Widzowie zrugali ekspertki ze "Ślubu od pierwszego wejrzenia": "DO WYMIANY. Ktoś w ogóle nad tym panuje?"
Za nami wyjątkowo mocny odcinek "Ślubu od pierwszego wejrzenia", a szokujące zwroty akcji nie ominęły żadnej z par. Jedna zaczęła wszystko od nowa, druga spaliła za sobą mosty, a w trzeciej uczestnik odszedł z programu. "Gdzie są ekspertki?" - pytają fani.
Za nami wyjątkowo mocny odcinek "Ślubu od pierwszego wejrzenia", a u każdej z par zaszły właśnie poważne zmiany. Krystian w końcu nie wytrzymał i wygarnął Kai przed kamerami, Karolina i Maciej po potężnej kłótni jednak się pogodzili, a drugi Maciej zrezygnował z programu i zarzucił produkcji manipulacje.
Ekspertki "ŚOPW" w ogniu krytyki: "Do wymiany"
Wszyscy zapewne rozumiemy, że telewizyjny eksperyment ze ślubem w ciemno to zawsze ryzyko. Między uczestnikami, których wcześniej dobierają ekspertki, nie zawsze musi "kliknąć" i kończy się różnie (statystyka jest niestety bezlitosna - głównie rozwodami). Wielu widzów zauważa jednak, że w obecnej edycji psycholożki grają niemal marginalną rolę i gdy robi się gorąco, to nie widzimy ich interwencji czy prób złagodzenia tlących się konfliktów.
"Ślub od pierwszego wejrzenia" TVN. Największe porażki programu
Gdy we wtorek pokazano, jak uczestnicy znów drą koty czy godzą się dzięki wsparciu członków rodziny, a nie - jak wydawałoby się to logiczne - ekspertek z programu, w sieci znów zaroiło się od komentarzy. Internauci wskazują, że przydałby się ktoś, kto by trochę nad tym zapanował, a bliscy par nie musieli "wyręczać" psycholożek z ich pracy.
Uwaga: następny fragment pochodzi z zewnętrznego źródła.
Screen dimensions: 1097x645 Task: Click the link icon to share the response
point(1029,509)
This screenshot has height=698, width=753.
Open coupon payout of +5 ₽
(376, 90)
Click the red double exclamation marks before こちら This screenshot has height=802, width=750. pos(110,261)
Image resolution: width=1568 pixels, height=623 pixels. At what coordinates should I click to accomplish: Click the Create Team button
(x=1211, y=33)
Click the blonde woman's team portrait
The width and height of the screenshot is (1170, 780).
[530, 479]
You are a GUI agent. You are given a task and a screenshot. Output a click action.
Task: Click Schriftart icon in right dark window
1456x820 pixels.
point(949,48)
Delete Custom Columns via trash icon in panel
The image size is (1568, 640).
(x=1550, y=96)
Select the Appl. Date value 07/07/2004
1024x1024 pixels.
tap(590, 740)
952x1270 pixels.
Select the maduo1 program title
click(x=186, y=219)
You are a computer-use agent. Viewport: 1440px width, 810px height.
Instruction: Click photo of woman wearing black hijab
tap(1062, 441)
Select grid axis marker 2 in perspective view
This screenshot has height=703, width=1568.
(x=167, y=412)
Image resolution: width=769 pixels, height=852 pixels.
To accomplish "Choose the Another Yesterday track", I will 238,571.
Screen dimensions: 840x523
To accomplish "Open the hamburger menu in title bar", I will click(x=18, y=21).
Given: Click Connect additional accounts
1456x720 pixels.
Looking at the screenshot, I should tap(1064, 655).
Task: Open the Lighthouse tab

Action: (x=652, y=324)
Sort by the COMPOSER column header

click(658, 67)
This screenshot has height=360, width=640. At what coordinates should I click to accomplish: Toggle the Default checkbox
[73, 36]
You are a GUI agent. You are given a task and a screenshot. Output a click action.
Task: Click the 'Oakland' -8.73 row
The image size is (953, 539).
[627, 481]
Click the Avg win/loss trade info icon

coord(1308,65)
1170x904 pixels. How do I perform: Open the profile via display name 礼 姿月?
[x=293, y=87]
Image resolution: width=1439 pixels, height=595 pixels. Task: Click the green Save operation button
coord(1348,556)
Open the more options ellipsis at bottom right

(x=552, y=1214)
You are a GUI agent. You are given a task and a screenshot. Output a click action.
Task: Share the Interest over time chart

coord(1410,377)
"Ekspertki do wymiany. Poza Maćkiem i Kasią najgorzej dobrane pary ever", "Panie ekspertki coraz gorzej się wywiązują ze swojej roli. Niech produkcja programu lepiej przemyśli, czy dobór ekspertów, a raczej samych ekspertek, to dobry pomysł", "Jedna wielka prośba - panie ekspertki są do zmiany!", "Czy ktoś w ogóle nad tym wszystkim jeszcze panuje? Gdzie są ekspertki?", "Macieja i Karolinę pogodziła siostra, u Kai i Krystiana też chyba reagował ktoś z rodziny, a gdzie są ekspertki? Pytam serio, one w ogóle wiedzą, co tam się odwala?"
Przypomnijmy, że wcześniej na temat doboru uczestników zabrała głos jedna z ekspertek tej edycji, Julitta Dębska. Wspominała wówczas, że wiele zależy od samych par, a one mogą bazować tylko na tym, czego dowiedzą się od samych zainteresowanych.
My nie jesteśmy wróżkami, więc nie wiemy, czy ci ludzie wytrzymają ze sobą do końca życia. Możemy wziąć pod uwagę to, co podpowiada nam nauka i doświadczenie zawodowe. Bazowałyśmy na tym. Jest też taki pierwiastek jak chemia, nie jesteśmy w stanie odgadnąć, czy ludzie, jak spojrzą na siebie, to "to" poczują
No więc wygląda na to, że większość "tego" jednak nie poczuła. A Wy czujecie, że ekspertki powinny być bardziej zaangażowane w losy uczestników?